The last bit of the Saban bio is an article by Tim Gayle about how the Sabans support a state lottery for funding higher education. I can't find the text online, so I'm going to transcribe it myself below. I think it's interesting because Saban's wife Terry brings up a good point I had not made before about how a lot of Alabamians could theoretically get behind a state lottery, but didn't the last time it came up for a vote because of how the proposed law was ambiguously worded and how little of the proceeds would have been directed towards education. There are also some positive notes about the Louisiana and Georgia state lotteries.
I understand that all lotteries are not created equally.
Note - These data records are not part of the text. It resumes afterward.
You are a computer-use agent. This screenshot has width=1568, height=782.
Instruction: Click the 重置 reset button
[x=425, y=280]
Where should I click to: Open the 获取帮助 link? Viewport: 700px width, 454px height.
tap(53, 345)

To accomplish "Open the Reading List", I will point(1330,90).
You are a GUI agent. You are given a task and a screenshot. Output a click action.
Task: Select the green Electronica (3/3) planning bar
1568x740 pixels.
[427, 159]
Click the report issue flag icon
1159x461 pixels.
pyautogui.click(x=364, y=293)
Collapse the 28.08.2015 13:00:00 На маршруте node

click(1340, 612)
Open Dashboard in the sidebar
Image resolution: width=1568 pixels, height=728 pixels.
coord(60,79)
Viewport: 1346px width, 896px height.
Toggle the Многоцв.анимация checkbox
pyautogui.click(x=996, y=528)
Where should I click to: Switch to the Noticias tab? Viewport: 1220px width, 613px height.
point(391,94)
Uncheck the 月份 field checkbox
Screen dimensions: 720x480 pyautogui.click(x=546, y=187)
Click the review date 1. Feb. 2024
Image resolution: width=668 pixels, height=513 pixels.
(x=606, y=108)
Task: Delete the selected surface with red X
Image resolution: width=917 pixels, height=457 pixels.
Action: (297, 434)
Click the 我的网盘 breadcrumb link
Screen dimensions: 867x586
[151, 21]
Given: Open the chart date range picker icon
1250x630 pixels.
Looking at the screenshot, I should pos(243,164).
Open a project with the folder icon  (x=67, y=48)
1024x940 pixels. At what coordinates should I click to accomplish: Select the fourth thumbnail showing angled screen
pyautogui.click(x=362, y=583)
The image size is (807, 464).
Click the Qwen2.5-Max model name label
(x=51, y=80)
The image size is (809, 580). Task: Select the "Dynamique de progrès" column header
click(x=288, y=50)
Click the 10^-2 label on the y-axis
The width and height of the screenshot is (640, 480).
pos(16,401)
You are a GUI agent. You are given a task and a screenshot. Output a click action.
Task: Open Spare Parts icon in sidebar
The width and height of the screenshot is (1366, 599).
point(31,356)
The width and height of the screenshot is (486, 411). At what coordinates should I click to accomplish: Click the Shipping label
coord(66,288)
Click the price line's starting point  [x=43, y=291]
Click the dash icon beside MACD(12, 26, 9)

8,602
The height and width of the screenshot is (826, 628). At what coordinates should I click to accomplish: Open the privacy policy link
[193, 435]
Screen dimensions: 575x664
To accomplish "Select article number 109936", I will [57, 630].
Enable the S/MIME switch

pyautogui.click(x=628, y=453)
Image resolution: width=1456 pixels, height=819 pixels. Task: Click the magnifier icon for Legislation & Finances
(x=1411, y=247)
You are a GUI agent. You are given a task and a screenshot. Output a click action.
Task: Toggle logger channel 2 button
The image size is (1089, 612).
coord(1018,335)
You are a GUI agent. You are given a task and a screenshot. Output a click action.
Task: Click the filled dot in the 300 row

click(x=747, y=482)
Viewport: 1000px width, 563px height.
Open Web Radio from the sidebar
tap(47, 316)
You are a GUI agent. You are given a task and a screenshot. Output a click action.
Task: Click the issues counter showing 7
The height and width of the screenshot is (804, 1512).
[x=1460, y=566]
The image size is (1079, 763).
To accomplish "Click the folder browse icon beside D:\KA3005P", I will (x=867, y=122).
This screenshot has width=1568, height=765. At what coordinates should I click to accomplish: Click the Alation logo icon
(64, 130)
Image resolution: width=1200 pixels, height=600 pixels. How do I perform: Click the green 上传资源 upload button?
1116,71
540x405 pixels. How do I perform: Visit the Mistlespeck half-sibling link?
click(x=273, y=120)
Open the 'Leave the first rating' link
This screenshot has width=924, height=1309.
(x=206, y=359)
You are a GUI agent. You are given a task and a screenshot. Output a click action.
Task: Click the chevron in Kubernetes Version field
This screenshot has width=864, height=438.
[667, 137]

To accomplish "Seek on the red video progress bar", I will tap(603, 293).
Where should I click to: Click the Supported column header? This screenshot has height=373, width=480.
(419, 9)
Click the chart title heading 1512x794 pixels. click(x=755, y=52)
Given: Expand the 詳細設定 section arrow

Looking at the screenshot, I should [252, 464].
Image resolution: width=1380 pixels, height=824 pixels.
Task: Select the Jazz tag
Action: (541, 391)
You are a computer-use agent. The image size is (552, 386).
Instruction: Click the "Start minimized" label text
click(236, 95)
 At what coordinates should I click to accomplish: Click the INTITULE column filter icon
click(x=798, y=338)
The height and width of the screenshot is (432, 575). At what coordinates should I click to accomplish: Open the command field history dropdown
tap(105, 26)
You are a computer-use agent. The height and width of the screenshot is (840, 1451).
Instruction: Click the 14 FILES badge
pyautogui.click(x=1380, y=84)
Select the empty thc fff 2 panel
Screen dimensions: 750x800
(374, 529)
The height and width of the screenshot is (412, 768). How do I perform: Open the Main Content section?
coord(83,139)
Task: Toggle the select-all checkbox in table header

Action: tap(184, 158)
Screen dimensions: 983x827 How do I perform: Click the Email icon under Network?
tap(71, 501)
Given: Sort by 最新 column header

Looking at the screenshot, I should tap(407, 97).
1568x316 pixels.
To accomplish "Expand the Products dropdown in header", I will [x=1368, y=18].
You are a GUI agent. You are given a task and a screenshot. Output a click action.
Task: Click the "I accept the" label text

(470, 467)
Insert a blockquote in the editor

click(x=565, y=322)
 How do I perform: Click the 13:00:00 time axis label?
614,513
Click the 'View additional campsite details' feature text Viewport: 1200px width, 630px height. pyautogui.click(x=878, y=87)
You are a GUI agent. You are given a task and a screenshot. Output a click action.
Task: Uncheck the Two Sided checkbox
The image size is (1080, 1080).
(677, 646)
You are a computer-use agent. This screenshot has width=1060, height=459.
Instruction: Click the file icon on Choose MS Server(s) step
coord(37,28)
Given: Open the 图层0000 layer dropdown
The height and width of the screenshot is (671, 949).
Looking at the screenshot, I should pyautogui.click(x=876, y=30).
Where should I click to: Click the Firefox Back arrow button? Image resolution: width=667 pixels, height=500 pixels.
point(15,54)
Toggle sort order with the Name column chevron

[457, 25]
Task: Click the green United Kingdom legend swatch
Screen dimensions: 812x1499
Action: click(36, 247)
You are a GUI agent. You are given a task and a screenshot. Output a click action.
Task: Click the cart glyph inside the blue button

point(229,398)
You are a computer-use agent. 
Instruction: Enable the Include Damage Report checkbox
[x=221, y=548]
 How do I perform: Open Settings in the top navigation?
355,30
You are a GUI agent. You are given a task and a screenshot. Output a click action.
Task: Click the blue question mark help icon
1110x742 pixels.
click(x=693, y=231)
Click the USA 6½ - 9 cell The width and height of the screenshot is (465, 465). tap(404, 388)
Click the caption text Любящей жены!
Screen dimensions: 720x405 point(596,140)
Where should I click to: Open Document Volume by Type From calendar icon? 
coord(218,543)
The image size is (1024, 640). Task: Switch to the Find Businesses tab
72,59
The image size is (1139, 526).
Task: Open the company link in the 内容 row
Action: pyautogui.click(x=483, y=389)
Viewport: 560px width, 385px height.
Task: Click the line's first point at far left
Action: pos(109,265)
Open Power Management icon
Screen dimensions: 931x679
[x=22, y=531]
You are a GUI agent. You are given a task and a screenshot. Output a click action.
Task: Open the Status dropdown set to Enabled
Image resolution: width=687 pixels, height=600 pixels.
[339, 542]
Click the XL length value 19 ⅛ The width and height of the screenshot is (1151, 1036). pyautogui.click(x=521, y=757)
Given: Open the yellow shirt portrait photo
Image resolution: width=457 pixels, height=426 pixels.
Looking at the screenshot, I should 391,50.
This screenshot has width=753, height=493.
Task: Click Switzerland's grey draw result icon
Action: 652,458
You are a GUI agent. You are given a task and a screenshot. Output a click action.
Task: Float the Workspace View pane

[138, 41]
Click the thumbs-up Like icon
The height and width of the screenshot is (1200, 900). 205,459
But the question I have is this: Are they divided into good and bad lotteries, or are there some lotteries which are just less bad than others? I'm not an expert, of course, so I can't really say for sure. But the one thing that bugged me about Terry Saban's argument for an Alabama state lottery is her omission of the facts I outlined in my previous post: that it's the lowest economic class of people who are spending the most amount of money on lottery tickets, and that lottery is a form of gambling, which can lead to some pretty heavy addiction.
The subject of the Sabans and the lottery is not new. The Capstone Report tackled it a couple of years ago, and he takes the same position as I do, that a lottery is a regressive tax on the poor. "It is the poor folks hopelessly lost in a cycle of poverty who take money from their own pockets to fund the educations of the middle class." I had this exact thought when Cayla brought up the Georgia HOPE program, but I didn't bring it up because I don't have any data on it. It would be interesting to know how economically depressed the majority of the HOPE scholarship recipients are and compare it to the group who buys the majority of lottery tickets.
After reading the article, I'm still not convinced a state lottery is a good idea. But I'd like to enter it into the record for consideration anyway.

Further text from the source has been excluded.